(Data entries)

^^^^^^^^

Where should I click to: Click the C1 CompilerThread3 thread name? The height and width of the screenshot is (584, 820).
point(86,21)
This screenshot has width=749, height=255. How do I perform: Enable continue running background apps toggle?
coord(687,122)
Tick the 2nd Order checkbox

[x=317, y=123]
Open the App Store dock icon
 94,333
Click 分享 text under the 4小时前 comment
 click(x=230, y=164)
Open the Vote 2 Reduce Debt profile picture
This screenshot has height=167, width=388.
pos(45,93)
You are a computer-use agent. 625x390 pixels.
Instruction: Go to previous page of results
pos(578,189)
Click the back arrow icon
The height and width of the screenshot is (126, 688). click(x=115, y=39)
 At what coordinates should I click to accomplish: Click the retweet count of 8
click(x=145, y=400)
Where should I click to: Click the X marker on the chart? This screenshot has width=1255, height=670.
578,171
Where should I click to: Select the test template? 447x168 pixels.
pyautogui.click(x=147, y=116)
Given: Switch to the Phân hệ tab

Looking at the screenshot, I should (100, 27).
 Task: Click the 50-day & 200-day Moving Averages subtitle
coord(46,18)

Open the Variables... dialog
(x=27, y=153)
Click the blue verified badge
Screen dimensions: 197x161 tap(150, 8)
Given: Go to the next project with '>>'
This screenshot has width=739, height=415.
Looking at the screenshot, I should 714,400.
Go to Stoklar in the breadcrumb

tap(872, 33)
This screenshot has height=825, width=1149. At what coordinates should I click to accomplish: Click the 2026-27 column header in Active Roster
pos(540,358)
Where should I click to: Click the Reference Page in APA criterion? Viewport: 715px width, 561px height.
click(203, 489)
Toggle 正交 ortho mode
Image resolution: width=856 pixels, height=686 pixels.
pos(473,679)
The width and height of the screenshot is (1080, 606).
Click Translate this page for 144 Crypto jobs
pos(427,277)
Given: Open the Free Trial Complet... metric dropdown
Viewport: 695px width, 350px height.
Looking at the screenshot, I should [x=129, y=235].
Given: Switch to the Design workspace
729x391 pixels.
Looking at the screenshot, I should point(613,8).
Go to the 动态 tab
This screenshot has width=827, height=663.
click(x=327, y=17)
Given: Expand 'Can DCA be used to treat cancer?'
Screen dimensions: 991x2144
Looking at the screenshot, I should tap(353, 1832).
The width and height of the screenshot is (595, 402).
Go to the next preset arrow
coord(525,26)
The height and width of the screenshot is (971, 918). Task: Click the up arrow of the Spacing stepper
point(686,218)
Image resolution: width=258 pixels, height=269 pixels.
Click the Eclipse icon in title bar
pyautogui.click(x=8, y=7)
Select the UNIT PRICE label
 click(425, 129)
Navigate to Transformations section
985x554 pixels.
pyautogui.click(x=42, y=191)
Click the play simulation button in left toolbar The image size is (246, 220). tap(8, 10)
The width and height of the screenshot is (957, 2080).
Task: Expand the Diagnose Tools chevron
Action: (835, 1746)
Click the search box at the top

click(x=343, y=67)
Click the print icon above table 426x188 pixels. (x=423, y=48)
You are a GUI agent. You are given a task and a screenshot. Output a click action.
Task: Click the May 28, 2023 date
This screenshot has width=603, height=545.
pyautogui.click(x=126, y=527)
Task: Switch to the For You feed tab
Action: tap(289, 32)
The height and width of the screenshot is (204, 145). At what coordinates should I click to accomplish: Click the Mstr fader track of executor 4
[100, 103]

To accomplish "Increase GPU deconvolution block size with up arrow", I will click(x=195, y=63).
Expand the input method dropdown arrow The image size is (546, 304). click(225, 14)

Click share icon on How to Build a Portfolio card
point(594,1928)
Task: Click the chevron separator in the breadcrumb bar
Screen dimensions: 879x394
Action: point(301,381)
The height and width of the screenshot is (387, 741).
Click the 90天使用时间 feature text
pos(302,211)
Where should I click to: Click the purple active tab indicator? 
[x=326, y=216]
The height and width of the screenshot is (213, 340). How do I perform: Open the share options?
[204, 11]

^^^^^^^^

• **Required work**:
Repeat only the stretch of lines starting at the one containing "The height and width of the screenshot is (213, 340)." and running to the final line of the entries above.

• **Exercise result**:
The height and width of the screenshot is (213, 340). How do I perform: Open the share options?
[204, 11]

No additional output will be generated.